### DATA FOR REVIEW:
====

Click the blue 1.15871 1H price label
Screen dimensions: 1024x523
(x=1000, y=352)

====

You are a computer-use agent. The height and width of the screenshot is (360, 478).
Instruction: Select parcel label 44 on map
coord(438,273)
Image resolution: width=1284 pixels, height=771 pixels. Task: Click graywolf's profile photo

====

### TO DO:
All that is needed is the exact run of lines above from the line containing "You are a computer-use" through the line containing "Image resolution: width=1284", both of them included.

### OUTPUT:
You are a computer-use agent. The height and width of the screenshot is (360, 478).
Instruction: Select parcel label 44 on map
coord(438,273)
Image resolution: width=1284 pixels, height=771 pixels. Task: Click graywolf's profile photo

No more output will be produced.